→ **Source records**:
■ ■ ■ ■ ■ ■ ■

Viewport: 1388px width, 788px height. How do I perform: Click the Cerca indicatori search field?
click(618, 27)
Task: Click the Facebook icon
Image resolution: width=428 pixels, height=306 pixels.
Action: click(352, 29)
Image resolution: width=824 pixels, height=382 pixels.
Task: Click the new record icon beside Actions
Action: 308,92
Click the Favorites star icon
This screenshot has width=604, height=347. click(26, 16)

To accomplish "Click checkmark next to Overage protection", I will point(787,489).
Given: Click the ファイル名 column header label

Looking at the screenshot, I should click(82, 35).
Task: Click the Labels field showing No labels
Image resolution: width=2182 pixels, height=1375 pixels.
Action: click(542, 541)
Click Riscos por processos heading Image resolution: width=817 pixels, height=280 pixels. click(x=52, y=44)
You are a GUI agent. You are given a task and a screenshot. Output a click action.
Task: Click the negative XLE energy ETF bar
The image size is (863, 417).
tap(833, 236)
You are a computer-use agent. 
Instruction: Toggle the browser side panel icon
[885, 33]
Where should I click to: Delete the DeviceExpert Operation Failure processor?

■ ■ ■ ■ ■ ■ ■

→ **THE EXERCISE**: Copy the rows from the first one through the line containing "This screenshot has", changing "Favorites" to "Bookmarks" and leaving everything else as it is.

→ **EXERCISE RESULT**:
Viewport: 1388px width, 788px height. How do I perform: Click the Cerca indicatori search field?
click(618, 27)
Task: Click the Facebook icon
Image resolution: width=428 pixels, height=306 pixels.
Action: click(352, 29)
Image resolution: width=824 pixels, height=382 pixels.
Task: Click the new record icon beside Actions
Action: 308,92
Click the Bookmarks star icon
This screenshot has width=604, height=347. click(26, 16)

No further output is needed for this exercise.